Rammellzee kept working — performing with guitarist Buckethead at the Knitting Factory, for instance, and providing work for a solo exhibition in Zurich. But in his final years, friends saw less of him and could tell he wasn’t well. According to the « New York Times, » heart disease was the reported cause of his 2010 death, but La Placa and other friends suspect the epoxies he used (working without a respirator) and drinking had taken their toll on him, too. He’d been in noticeable decline since he had a seizure in 2008. (Zagari died in 2012.)
While Rammellzee was still alive, curator Jeffrey Deitch approached him about mounting a new show in New York, but he became fixated on an impractical idea: to fill the entire volume of Deitch’s gallery with resin. After his death, gallerist Suzanne Geiss assisted Deitch in re-creating part of the Battle Station for « Art in the Streets, » a survey exhibition at MOCA in Los Angeles in 2011. Geiss also negotiated with his estate to assess what Rammellzee had in storage.

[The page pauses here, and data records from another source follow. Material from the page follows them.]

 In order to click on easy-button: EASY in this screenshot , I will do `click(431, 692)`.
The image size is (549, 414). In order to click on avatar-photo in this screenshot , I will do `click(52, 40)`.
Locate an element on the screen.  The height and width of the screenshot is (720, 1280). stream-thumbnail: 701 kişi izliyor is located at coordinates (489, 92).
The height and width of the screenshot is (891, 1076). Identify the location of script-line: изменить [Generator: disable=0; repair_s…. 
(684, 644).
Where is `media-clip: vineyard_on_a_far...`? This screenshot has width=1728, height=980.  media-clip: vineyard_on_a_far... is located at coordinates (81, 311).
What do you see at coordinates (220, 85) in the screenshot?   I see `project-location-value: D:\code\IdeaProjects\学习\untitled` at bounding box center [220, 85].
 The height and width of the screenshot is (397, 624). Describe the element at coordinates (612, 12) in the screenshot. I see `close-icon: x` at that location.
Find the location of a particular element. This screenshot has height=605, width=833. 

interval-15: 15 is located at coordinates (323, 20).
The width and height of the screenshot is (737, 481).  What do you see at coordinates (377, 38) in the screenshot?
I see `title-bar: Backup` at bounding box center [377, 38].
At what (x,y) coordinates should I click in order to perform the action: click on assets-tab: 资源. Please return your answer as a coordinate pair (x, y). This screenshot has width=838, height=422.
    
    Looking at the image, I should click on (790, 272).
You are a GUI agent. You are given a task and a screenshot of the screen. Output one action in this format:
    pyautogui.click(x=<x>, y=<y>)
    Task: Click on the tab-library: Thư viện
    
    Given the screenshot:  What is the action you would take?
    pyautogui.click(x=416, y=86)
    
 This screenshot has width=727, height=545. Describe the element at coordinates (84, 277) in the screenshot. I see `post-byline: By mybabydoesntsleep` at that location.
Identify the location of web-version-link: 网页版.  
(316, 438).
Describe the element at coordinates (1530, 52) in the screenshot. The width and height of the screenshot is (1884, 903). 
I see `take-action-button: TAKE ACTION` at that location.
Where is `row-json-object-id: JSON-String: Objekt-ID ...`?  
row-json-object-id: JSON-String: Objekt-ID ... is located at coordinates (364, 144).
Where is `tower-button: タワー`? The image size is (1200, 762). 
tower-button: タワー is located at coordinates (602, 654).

“I can’t imagine what others might have thought opening the storage unit — like, what is this pile of junk?” Geiss recalls. “He’d had a deep fryer at the Battle Station, so everything was coated in this residue of grease. We moved it all to a warehouse and spent seven months cleaning and cataloging it. It was like an archaeological excavation.” From this wreckage, Geiss rescued nearly three sets of Rammellzee’s “Letter Racers” — the TIE-Fighter alphabet — that Tompkins once sat beneath, and built an inaugural show for her own gallery. Several of these pieces are included in the New York show.
Also in the show is Rammellzee’s legendary Gasholeer. “As a costume and a sculptural object, it’s an assemblage masterpiece,” says Max Wolf, the show’s chief curator. “And as a walking synthesizer, and fully functioning, fire breathing, exoskeleton, it’s Ramm’s greatest self-portrait.”
All along, Rammellzee obsessed over letters and letter forms, and his theories about his work — some of it clever, some of it incoherent — challenge you to question any information you trust. Even the name he took is not a name, he said, but an equation, and is properly written with sigmas, not epsilons (RAMM∑LLZ∑∑). Who is to say, finally, if it is, or isn’t?
Though his theories and name added to his intrigue, they contributed to his obscurity, too, but that will likely change, Wolf says, as today’s crop of young, multidisciplinary artists discover his freakish talent. On the mic or on canvas, and in his own person, he was a provocateur; his greatest work of art, arguably, was his own myth.
“He was the art,” Ahearn agrees.
« Rammellzee: Racing for Thunder » runs May 4 through Aug. 26 at Red Bull Arts New York.